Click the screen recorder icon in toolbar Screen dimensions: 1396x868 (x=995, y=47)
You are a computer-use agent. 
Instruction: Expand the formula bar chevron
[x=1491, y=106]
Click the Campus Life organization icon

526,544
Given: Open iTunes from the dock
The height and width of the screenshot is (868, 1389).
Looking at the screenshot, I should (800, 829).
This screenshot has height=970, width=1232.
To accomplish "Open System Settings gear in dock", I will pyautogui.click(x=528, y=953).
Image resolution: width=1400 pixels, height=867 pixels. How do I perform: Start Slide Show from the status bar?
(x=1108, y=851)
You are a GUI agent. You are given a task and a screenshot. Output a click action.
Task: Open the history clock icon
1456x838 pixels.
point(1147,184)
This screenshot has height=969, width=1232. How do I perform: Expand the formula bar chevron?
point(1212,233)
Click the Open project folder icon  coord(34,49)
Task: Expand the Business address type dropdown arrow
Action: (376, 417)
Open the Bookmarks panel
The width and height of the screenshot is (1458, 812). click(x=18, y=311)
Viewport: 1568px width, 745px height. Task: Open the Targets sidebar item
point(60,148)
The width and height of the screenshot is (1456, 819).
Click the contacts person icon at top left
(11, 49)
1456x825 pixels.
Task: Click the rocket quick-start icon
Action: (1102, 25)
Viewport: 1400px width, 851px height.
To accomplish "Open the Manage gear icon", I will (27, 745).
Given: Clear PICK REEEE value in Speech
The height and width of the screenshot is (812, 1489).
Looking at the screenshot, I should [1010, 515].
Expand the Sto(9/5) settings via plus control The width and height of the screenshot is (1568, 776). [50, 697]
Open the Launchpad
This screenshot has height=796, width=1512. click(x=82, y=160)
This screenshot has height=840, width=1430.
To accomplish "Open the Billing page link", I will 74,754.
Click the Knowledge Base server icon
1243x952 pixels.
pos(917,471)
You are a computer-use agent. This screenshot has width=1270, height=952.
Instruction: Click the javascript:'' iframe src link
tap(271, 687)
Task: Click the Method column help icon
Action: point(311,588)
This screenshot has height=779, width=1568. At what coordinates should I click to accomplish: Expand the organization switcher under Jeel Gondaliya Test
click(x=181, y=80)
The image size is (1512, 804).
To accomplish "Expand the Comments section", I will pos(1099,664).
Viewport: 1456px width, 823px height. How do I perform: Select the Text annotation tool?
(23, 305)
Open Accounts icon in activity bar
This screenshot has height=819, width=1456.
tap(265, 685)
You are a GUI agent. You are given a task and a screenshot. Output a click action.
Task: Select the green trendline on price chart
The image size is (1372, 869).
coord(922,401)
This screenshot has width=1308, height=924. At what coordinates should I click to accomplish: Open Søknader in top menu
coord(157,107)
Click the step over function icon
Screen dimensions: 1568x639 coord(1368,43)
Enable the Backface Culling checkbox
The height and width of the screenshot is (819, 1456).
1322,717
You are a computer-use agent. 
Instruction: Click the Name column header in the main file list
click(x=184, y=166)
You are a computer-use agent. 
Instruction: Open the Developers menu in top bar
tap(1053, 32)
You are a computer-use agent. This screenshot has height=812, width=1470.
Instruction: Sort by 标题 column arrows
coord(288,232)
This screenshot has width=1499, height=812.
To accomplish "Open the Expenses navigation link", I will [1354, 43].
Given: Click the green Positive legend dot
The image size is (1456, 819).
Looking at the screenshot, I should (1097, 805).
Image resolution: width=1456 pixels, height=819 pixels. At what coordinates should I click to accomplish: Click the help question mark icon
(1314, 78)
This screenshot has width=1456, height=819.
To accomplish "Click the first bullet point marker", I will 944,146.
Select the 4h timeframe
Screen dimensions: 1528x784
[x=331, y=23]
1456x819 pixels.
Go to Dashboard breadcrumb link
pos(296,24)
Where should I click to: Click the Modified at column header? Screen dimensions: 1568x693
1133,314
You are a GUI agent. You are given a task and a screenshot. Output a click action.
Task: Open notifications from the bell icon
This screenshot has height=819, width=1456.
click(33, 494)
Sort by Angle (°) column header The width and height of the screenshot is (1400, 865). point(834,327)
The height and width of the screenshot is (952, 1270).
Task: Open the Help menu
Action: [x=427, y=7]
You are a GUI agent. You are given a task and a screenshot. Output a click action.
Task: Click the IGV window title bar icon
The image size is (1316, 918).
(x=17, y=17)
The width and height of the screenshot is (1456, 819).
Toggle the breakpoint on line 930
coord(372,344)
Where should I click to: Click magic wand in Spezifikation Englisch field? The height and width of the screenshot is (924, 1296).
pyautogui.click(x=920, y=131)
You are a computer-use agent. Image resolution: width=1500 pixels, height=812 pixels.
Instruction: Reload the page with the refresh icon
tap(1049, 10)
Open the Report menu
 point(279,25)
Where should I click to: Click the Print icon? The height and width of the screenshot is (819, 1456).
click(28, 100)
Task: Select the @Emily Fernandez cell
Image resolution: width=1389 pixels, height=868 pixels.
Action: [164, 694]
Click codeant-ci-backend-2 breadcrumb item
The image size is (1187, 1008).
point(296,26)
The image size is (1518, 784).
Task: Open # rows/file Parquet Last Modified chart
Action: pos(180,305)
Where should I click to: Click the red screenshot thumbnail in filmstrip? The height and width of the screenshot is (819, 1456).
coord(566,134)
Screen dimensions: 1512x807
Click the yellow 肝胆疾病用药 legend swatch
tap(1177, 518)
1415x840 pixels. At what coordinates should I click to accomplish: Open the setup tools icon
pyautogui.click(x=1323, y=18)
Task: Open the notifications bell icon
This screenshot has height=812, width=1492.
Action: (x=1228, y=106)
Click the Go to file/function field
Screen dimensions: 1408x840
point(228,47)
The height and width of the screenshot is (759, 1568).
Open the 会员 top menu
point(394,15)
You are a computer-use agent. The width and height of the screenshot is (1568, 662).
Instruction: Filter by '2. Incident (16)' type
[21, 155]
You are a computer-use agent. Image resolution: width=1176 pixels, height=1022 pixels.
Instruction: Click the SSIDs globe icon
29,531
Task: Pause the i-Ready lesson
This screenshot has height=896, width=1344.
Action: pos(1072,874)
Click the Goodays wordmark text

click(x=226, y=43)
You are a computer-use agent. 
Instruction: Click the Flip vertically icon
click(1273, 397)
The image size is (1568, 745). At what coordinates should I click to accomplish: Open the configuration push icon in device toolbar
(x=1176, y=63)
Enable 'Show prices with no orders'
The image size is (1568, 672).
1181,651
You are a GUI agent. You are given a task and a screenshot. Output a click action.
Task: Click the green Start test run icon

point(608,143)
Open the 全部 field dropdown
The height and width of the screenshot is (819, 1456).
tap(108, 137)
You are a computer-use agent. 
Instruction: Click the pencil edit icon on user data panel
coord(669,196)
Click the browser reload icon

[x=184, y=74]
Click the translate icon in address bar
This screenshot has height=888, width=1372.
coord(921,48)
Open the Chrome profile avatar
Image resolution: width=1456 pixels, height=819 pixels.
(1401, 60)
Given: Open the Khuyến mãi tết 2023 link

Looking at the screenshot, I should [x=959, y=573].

__________

What is needed: Please copy all lines of the listing in which the string "gear" occurs.

Solution below:
To accomplish "Open System Settings gear in dock", I will pyautogui.click(x=528, y=953).
To accomplish "Open the Manage gear icon", I will (27, 745).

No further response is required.